Are Your Employees Trained How To Handle A Crisis Correctly? Here’s How To Tell
globalfoodsafetyresource.com by Joan Martino, June 13, 2017
Ever wonder if your employees or teaching audience can react in the right manner when a crisis or non-compliant event occurs in the food supply chain?
Do you wake up in the middle of the night thinking of something important you forgot to tell your staff? Or perhaps you are on vacation and worried that your team will have to handle a last-minute customer visit on their own? In the high stakes industry of food processing and food safety, your job is never done, even though you’ve left the plant. Liabilities and surmounting pressure for brand protection is increased with the growth of the supply chain and multiple touch points before the products ultimately reach the consumer.

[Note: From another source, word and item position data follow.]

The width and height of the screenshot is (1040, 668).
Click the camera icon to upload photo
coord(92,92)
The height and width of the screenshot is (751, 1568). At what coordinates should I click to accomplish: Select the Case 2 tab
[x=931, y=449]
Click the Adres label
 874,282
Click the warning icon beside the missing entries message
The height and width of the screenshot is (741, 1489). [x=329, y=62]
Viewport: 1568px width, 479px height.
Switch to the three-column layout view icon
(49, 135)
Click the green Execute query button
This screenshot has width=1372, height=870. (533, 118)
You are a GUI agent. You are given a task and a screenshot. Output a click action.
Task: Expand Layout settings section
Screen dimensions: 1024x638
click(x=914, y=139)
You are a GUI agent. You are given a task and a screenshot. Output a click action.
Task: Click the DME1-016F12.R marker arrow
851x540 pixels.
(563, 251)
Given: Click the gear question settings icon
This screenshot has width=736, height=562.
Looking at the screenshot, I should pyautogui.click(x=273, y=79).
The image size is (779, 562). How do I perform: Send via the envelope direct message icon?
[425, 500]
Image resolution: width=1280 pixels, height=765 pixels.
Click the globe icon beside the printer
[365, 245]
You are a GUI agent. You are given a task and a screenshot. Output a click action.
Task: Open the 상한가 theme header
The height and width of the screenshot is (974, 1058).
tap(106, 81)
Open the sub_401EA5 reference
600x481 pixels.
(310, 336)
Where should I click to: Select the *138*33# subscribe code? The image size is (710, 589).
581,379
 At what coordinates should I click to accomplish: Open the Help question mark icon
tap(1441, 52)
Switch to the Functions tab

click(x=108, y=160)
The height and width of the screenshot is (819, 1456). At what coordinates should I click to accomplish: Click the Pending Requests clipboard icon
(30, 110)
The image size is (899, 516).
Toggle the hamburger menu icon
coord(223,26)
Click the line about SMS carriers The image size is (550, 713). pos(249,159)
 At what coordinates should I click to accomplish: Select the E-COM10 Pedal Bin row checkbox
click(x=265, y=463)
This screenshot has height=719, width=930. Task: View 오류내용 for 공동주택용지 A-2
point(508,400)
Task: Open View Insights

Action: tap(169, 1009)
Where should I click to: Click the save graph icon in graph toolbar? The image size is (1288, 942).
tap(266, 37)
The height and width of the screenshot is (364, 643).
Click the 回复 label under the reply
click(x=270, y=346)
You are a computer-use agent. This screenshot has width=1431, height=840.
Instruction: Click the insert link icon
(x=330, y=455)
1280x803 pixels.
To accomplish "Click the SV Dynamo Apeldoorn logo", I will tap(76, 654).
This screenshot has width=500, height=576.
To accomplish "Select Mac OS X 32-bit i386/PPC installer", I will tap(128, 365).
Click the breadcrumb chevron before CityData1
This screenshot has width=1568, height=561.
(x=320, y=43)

It’s not what employees do when you are there that counts. It’s what they do when you are not there that matters. Imagine an adverse event that could result in market withdrawal of your product or, worse, a recall. One of the greatest ways to help employees deal with emergencies or crisis situations is to simulate or re-enact a situation and watch what happens. This is a real test to see whether your training has affected human behavior. Think of things that could go wrong, for example: an undeclared allergen in an incoming ingredient, HACCP critical control not followed, environmental microbial counts inaccurately reported, and so on. Although we rarely think of these types of incidents as disasters, any one of them could lead to a product recall and this requires the resources for crisis management.
One way to gain confidence that people will do the right thing when confronted with a challenge is by putting a scenario to the test. This goes beyond a fire drill or mock recall and includes enactment integration from the C-suite through to suppliers, distributers, customers and other stakeholders like regulatory officials. It involves both internal and external relationships and forces the players to confront ambiguity and uncertainty through all levels where information is utilized. The scenario should be realistic, with an objective in mind. It should provide enough challenge to teach and encourage participants, however not be so complicated that it leaves people frustrated and embarrassed. Conducting occasional event simulations can be beneficial to a corporation beyond helping employees, as studies have shown the likelihood for revenue loss from a critical event turning into a reputation crisis is significant.
The method of conducting a simulation can vary depending on the depth of awareness you wish to achieve. At a base level, it should integrate internal and external stakeholders providing a real-world approach. Participants should consider the impact of the challenge in areas like operations, finance, sales, shareholders, media and more. The method can be simple—such as a table-top discussion of scenarios—or more sophisticated, with role-play and physical challenges to the process.
As participants go through the decision-making, consideration for consequences weeks or months down the road should be incorporated. Executives and senior management require assurances that immediate actions are well guided in order to focus on any future repercussions. During the simulation, there may be many emotions and disagreements as people react under stress. This is where applying the lessons provides confidence in the plan and an opportunity to sharpen readiness.
Unplanned situations can be quiet and internal, or full-blown front-page news that no one can predict. Confidence is gained through practice. Equipping your team to respond with confidence can avoid costly mistakes and perhaps provide a more restful night.